▶ The exercise
Please reproduce the part of the Kindred excerpt below between "The novel's focus" and "people and women.", inclusive, copying it word for word.
--- start Source extract ---
Many academics have extended Dana's loss as a metaphor for the "lasting damage of slavery on the African American psyche" to include other meanings. For example, Pamela Bedore interprets it as the loss of Dana's naïveté regarding the supposed progress of racial relations in the present. For Ashraf Rushdy, Dana's missing arm is the price she must pay for her attempt to change history. Robert Crossley quotes Ruth Salvaggio as inferring that the amputation of Dana's left arm is a distinct "birthmark" that represents a part of a "disfigured heritage." Scholars have also noted the importance of Kevin having his forehead scarred during his travel to the past. Diana R. Paulin argues that it symbolizes Kevin's changing understanding of racial realities, which constitute "a painful and intellectual experience".

=== Race as social construct ===

Kevin and Dana differing in their perspectives of the 19th Century:

"This could be a great time to live in," Kevin said once. "I keep thinking what an experience it would be to stay in it— go West and watch the building of the country, see how much of the Old West mythology is true."

"West," I said bitterly. "That's where they're doing it to the Indians instead of the blacks!"

He looked at me strangely. He had been doing that a lot lately."
— Kindred, page 97.

The construction of the concept of "race" and its connections to slavery are central themes in Butler's novel. Mark Bould and Sherryl Vint place Kindred as a key science fiction literary text of the 1960s and 1970s black consciousness period, noting that Butler uses the time travel trope to underscore the perpetuation of past racial discrimination into the present and, perhaps, the future of America. The lesson of Dana's trips to the past, then, is that "we cannot escape or repress our racist history but instead must confront it and thereby reduce its power to pull us back, unthinkingly, to earlier modes of consciousness and interaction."

The novel's focus on how the system of slavery shapes its central characters dramatizes society's power to construct raced identities. The reader witnesses the development of Rufus from a relatively decent boy allied to Dana to a "complete racist" who attempts to rape her as an adult. Similarly, Dana and Kevin's prolonged stay in the past reframes their modern attitudes. Butler's depiction of her principal character as an independent, self-possessed, educated African-American woman defies slavery's racist and sexist objectification of black people and women.
--- end Source extract ---
--- start Given information ---
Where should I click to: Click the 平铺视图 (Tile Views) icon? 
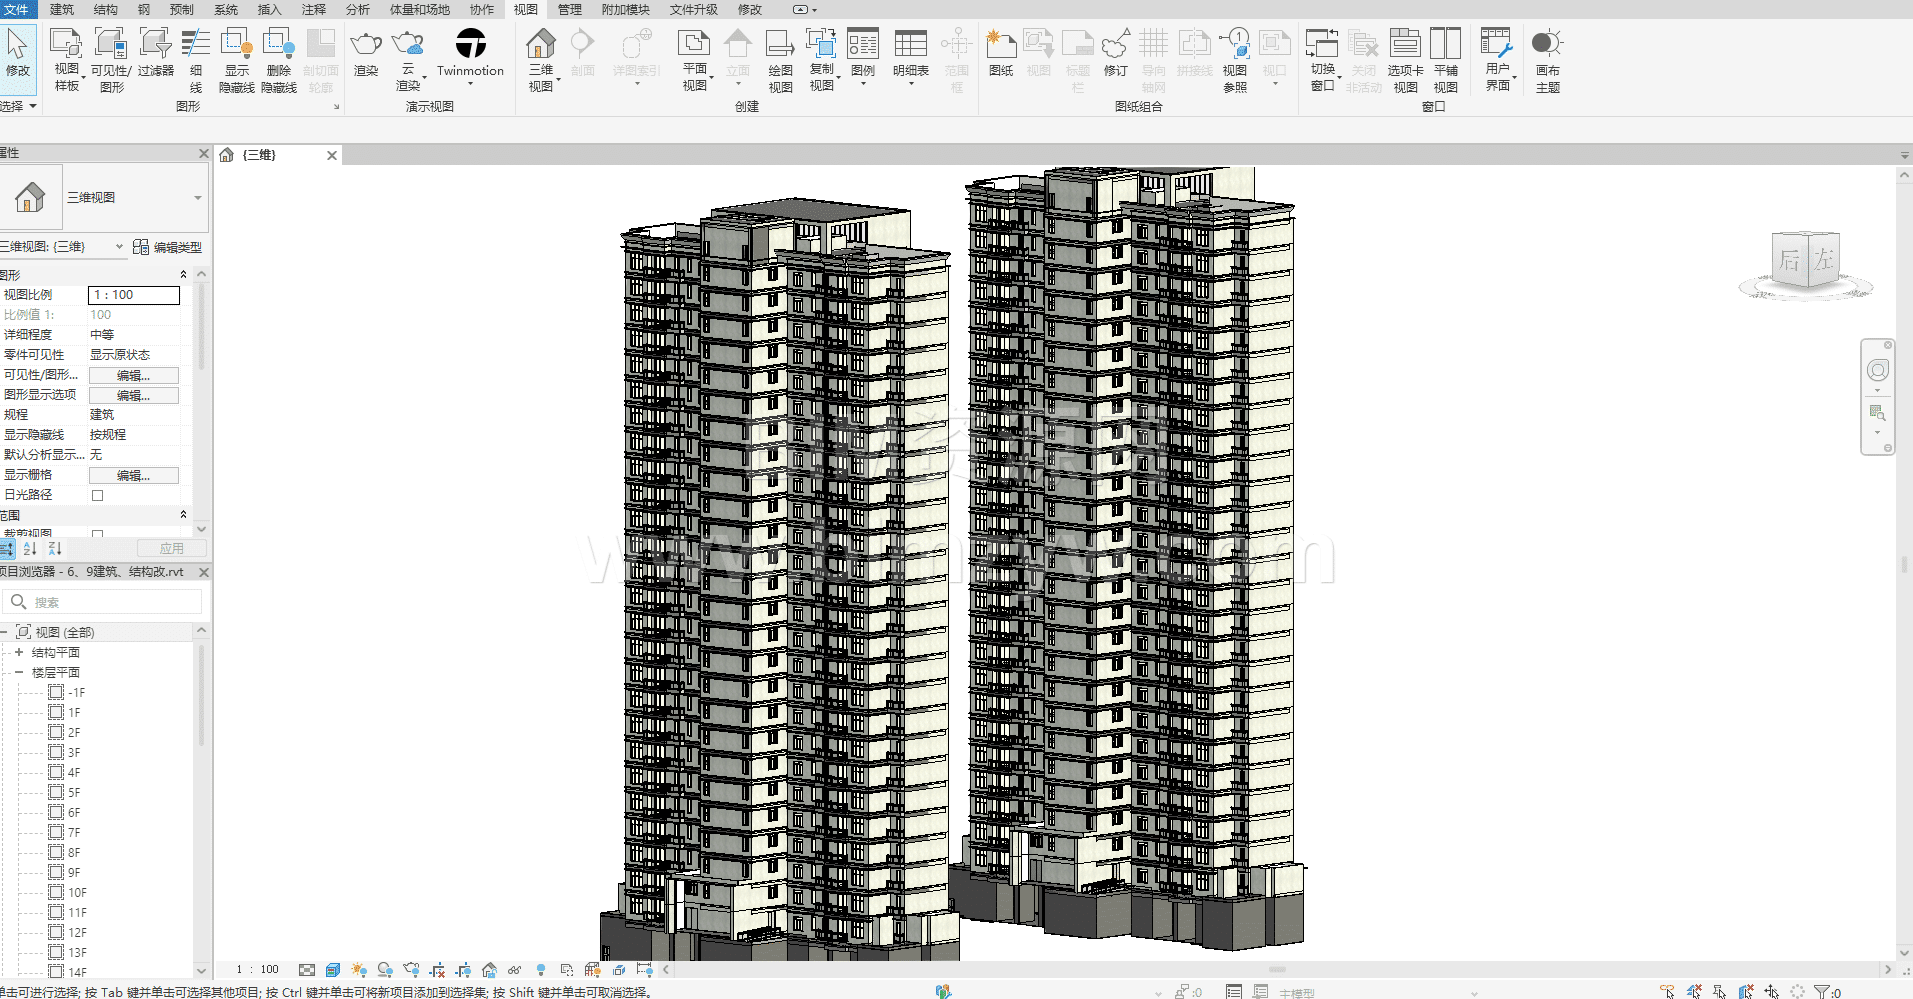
--- end Given information ---
▶ The result
The novel's focus on how the system of slavery shapes its central characters dramatizes society's power to construct raced identities. The reader witnesses the development of Rufus from a relatively decent boy allied to Dana to a "complete racist" who attempts to rape her as an adult. Similarly, Dana and Kevin's prolonged stay in the past reframes their modern attitudes. Butler's depiction of her principal character as an independent, self-possessed, educated African-American woman defies slavery's racist and sexist objectification of black people and women.